(Records from a collection)
== Segment start ==

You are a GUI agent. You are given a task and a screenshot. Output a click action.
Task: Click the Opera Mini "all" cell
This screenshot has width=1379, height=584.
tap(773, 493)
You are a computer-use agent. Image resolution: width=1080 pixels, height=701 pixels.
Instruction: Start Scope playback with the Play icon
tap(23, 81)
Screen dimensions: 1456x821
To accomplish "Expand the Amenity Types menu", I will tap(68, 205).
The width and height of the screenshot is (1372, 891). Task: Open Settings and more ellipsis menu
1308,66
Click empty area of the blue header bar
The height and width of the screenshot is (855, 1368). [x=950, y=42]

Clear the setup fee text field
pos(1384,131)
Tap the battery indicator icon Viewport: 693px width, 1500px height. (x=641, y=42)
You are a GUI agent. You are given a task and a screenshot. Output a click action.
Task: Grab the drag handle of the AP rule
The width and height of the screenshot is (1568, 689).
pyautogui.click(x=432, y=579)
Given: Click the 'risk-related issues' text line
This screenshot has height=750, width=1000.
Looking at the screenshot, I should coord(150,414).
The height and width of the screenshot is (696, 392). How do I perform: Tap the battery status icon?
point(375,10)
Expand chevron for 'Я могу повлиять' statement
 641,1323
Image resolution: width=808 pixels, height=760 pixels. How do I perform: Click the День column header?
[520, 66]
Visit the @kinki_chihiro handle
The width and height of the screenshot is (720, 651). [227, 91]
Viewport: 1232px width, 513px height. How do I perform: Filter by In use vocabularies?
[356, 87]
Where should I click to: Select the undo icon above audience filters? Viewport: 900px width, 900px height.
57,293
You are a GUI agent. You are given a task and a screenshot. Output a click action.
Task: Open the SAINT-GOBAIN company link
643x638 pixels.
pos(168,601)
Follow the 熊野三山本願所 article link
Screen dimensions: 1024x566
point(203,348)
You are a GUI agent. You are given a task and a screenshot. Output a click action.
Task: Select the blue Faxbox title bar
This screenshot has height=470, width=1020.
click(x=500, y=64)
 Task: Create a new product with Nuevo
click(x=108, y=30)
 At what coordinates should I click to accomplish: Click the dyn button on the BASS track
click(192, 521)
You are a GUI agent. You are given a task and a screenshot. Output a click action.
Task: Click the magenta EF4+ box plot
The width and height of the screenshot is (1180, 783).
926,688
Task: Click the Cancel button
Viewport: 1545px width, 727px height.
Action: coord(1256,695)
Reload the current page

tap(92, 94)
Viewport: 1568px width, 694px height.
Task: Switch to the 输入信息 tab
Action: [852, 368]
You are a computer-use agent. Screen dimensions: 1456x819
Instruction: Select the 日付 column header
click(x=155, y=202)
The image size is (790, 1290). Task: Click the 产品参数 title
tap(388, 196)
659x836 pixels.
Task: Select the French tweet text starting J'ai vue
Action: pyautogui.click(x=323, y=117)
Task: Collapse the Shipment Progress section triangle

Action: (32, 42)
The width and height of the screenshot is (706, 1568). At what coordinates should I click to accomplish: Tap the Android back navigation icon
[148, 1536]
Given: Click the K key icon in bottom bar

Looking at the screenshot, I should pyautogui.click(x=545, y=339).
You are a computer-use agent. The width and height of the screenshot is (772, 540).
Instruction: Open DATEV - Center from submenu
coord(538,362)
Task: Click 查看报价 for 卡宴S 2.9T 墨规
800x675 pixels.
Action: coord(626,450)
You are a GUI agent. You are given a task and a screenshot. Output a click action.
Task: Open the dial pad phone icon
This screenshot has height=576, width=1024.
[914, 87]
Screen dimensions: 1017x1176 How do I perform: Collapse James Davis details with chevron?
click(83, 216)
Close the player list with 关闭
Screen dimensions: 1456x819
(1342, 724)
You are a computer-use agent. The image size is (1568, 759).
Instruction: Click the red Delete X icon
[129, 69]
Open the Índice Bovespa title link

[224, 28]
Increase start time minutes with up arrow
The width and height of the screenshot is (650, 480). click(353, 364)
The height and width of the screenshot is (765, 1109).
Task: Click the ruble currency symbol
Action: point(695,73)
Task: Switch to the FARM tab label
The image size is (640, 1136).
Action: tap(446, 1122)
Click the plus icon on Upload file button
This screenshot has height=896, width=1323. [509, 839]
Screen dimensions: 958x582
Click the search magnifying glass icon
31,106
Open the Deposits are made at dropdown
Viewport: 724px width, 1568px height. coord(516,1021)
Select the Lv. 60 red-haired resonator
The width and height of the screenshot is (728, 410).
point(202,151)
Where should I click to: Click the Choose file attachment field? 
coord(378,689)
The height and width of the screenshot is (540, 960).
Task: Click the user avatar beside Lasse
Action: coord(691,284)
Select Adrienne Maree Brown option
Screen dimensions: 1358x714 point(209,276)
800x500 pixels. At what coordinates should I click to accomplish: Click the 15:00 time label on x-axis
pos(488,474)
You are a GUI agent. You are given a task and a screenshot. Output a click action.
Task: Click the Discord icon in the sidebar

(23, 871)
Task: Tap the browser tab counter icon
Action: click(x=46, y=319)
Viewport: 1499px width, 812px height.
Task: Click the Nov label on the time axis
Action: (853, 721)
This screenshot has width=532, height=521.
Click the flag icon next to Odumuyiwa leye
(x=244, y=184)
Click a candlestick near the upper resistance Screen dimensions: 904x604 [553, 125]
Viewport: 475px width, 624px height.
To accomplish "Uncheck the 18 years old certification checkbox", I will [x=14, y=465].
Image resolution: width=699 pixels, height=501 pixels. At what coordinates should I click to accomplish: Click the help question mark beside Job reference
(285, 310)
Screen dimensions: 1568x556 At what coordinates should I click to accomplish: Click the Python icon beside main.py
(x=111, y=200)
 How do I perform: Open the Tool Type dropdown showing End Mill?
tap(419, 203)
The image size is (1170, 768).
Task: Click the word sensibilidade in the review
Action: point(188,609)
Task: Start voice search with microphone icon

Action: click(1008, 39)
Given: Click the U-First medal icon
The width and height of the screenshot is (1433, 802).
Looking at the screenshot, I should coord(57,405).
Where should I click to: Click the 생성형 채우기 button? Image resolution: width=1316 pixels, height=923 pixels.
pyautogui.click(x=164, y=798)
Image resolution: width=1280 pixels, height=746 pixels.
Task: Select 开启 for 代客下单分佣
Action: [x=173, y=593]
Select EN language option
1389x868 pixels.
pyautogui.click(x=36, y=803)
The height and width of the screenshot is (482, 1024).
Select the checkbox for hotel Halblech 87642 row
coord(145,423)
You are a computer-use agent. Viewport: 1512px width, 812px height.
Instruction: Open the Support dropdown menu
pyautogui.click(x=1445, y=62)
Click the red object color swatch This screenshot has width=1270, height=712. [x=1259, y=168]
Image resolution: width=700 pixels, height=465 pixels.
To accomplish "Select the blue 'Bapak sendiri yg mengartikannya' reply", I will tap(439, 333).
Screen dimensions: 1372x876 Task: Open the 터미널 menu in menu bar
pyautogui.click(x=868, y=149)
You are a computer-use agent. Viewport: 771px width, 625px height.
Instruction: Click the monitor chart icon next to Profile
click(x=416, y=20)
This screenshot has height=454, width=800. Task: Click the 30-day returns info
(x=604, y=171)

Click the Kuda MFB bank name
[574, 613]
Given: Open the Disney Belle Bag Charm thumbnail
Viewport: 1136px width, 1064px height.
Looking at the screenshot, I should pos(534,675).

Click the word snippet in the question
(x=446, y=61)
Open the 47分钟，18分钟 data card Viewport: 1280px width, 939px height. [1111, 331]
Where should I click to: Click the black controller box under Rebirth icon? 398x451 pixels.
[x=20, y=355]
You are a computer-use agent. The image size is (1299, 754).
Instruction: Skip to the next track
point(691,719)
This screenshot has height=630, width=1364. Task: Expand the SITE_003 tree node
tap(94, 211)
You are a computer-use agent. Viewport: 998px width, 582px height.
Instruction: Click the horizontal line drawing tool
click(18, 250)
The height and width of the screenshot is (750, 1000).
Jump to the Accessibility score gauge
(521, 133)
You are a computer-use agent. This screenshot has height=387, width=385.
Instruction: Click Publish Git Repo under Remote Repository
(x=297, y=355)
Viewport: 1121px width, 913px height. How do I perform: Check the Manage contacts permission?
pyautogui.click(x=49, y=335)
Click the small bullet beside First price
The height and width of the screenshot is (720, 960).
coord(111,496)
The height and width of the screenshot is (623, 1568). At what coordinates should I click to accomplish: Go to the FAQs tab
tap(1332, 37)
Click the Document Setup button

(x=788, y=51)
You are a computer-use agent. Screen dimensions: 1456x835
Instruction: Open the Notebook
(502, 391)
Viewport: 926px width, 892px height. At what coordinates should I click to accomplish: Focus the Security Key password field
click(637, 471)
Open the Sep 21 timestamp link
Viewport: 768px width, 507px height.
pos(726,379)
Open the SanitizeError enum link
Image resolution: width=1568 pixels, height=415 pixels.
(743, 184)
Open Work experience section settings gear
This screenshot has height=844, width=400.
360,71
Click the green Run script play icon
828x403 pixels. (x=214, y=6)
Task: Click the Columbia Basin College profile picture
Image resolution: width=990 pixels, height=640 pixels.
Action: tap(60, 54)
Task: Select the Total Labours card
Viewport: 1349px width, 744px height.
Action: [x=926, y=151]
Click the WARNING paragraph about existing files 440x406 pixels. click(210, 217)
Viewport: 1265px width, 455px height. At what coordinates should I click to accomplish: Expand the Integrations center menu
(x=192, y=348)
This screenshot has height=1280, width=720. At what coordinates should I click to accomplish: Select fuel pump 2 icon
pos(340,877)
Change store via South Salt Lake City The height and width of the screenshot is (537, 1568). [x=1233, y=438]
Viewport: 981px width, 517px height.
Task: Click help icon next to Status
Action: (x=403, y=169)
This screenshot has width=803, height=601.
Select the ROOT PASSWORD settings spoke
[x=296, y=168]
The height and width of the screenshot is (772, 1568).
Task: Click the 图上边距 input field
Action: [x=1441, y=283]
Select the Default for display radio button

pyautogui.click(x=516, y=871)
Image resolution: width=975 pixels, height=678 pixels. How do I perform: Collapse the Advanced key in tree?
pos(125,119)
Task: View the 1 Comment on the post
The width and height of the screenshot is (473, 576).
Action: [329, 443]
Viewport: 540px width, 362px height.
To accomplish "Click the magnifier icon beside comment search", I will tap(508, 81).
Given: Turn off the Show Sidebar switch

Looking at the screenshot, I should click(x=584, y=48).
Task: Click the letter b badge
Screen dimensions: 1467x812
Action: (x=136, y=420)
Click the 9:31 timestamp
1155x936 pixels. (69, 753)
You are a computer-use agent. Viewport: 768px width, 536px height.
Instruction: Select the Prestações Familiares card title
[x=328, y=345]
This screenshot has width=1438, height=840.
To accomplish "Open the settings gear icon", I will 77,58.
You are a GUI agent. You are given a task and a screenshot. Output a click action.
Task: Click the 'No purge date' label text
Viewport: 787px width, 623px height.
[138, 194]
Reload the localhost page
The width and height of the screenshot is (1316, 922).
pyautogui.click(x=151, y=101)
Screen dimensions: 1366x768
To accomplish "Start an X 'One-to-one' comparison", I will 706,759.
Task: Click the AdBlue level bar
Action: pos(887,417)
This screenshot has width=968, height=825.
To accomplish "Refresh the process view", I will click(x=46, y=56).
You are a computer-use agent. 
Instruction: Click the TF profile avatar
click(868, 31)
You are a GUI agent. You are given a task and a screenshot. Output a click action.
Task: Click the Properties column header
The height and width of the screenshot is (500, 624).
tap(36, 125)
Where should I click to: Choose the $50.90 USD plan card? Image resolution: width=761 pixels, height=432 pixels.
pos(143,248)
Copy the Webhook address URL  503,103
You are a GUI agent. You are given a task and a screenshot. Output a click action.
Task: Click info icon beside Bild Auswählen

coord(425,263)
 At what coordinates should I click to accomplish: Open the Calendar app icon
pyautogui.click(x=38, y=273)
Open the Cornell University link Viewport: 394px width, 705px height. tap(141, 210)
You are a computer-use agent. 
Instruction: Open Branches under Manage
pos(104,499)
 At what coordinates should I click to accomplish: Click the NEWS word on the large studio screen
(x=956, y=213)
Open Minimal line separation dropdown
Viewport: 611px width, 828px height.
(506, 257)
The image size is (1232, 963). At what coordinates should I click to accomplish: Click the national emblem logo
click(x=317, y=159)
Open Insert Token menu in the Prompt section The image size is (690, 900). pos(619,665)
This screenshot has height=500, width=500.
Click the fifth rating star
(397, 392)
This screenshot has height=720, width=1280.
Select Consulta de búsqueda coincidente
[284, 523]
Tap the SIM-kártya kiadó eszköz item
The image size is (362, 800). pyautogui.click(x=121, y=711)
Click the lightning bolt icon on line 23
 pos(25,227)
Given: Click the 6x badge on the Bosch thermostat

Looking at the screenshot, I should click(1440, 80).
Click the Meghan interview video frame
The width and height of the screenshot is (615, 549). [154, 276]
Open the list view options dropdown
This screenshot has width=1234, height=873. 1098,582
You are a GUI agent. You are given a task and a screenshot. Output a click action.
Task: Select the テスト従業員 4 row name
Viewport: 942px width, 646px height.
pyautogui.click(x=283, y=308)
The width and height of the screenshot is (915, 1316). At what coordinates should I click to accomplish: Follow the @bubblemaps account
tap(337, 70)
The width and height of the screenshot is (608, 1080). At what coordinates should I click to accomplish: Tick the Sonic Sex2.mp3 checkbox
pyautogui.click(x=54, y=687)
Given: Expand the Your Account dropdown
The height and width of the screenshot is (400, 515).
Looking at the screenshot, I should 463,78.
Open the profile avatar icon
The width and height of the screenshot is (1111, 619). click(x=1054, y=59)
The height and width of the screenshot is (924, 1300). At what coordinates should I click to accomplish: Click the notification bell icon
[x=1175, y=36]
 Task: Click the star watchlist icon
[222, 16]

== Segment end ==

▸ **TASK BRIEF**: Above are the entries. Quote exactly the lines from the one bearing "This screenshot has height=576, width=1024." through the one bearing "Screen dimensions: 958x582".

▸ **RESPONSE**:
This screenshot has height=576, width=1024.
[914, 87]
Screen dimensions: 1017x1176 How do I perform: Collapse James Davis details with chevron?
click(83, 216)
Close the player list with 关闭
Screen dimensions: 1456x819
(1342, 724)
You are a computer-use agent. The image size is (1568, 759).
Instruction: Click the red Delete X icon
[129, 69]
Open the Índice Bovespa title link

[224, 28]
Increase start time minutes with up arrow
The width and height of the screenshot is (650, 480). click(353, 364)
The height and width of the screenshot is (765, 1109).
Task: Click the ruble currency symbol
Action: point(695,73)
Task: Switch to the FARM tab label
The image size is (640, 1136).
Action: tap(446, 1122)
Click the plus icon on Upload file button
This screenshot has height=896, width=1323. [509, 839]
Screen dimensions: 958x582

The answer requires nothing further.